第17話:装備の点検と手入れ。

 



 休みの日は家の手伝いをしたり、ムスタファと出逢った山に散歩に行ったりしている。

 だけど今日はいつもとちょっと違う。


「ねぇ、変じゃない?」

「大丈夫よぉ。ほら早く行きなさい!」

「はぁい」


 灰色シャツの上に、少しダボッとしたカーキ色のジャケットを着て、タイトな黒いパンツを穿いた。

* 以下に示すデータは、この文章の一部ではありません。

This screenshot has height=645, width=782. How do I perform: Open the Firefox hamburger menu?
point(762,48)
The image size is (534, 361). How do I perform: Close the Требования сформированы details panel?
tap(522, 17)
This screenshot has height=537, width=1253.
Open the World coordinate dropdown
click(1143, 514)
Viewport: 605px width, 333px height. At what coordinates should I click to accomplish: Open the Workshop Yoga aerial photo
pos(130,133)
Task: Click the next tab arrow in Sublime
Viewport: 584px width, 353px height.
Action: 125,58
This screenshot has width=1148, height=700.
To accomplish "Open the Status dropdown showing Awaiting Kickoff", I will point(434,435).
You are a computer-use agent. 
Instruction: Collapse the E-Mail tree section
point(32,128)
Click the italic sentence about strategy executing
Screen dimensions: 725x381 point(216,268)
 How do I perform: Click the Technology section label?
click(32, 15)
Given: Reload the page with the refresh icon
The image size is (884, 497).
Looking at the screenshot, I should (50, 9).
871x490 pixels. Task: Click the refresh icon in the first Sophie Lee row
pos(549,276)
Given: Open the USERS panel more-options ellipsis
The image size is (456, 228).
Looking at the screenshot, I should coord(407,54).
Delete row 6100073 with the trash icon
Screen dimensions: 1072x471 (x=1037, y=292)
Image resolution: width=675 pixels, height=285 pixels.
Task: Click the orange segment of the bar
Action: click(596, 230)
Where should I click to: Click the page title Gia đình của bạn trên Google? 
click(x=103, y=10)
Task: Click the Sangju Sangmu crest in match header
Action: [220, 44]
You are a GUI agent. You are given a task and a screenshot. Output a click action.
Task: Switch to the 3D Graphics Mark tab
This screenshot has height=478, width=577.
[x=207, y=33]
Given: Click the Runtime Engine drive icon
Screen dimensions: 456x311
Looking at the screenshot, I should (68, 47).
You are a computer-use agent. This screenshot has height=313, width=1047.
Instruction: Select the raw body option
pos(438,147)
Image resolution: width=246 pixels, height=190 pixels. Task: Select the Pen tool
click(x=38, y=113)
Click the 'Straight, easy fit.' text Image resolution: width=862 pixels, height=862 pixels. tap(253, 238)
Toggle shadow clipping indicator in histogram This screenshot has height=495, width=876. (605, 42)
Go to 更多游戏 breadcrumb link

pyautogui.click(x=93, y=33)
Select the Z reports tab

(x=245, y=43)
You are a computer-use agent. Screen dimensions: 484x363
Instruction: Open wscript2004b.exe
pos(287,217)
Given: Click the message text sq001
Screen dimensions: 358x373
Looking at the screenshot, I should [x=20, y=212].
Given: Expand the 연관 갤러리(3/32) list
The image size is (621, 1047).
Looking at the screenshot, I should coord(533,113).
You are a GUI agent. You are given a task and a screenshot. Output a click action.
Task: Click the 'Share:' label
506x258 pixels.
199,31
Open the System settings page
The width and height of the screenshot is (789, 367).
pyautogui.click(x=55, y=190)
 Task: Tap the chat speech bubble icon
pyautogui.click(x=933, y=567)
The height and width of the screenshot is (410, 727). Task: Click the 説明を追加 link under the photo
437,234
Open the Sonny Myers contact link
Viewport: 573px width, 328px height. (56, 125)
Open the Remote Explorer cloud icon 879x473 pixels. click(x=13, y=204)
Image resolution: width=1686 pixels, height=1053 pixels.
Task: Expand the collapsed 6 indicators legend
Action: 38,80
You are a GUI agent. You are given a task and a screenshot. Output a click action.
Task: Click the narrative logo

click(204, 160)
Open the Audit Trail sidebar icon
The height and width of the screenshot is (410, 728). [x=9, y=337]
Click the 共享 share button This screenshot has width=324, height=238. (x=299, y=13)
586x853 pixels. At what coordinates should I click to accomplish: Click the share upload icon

 最近はこういう大人っぽい服が流行ってるんだ、と友達に言われて買っていたものの、ずっとクローゼットにしまい込んでいた。

 本当に大丈夫なのかな?


「ほらっ! 遅刻するわよ!」

「あっ!」


 悩んでいたら、本当にギリギリな時間になっていた。

 ムスタファとジーノを引き連れて慌てて、家を飛び出した。

 荷物はムスタファが咥えて運んでくれた。




「おはようございます!」

「よぉ。はよぉさん」


 ギルド長室に入ってゼストさんに挨拶しつつ、室内を見回していたら、ゼストさんがニヤニヤとしていた。


「リディアならまだ来てねぇぜ」

「良かったぁ!」

「……チッ。つまんねぇ反応だなぁ」

「え?」


 なんでもねぇよ、とゼストさんに手をシッシといったふうに振られた。


 今日はギルド長室を借りて、リディアと装備類の点検や整備をする予定だ。


「ゼストさん、なんかげっそりしてますね」

「ギルド長なぁ、くっそ書類仕事が多いんだよ。あの女、こんな面倒な仕事を押し付けやがって……」

「わぁ……お疲れ様です」


 ゼストさんが執務机に突っ伏していたら、ギルド長室のドアが開いた。


「おはよう、クリストフ。ゼスト、何サボってるの?」

「……マジで、ヤな女だぜ」

「あはは」

「なによ?」


 リディアがムッとしていたけど、そんな顔もかわいいなぁ。

 いつもはかっちりとした髪型をしているけど、休みの日はシニヨンに纏めた髪をおろしている。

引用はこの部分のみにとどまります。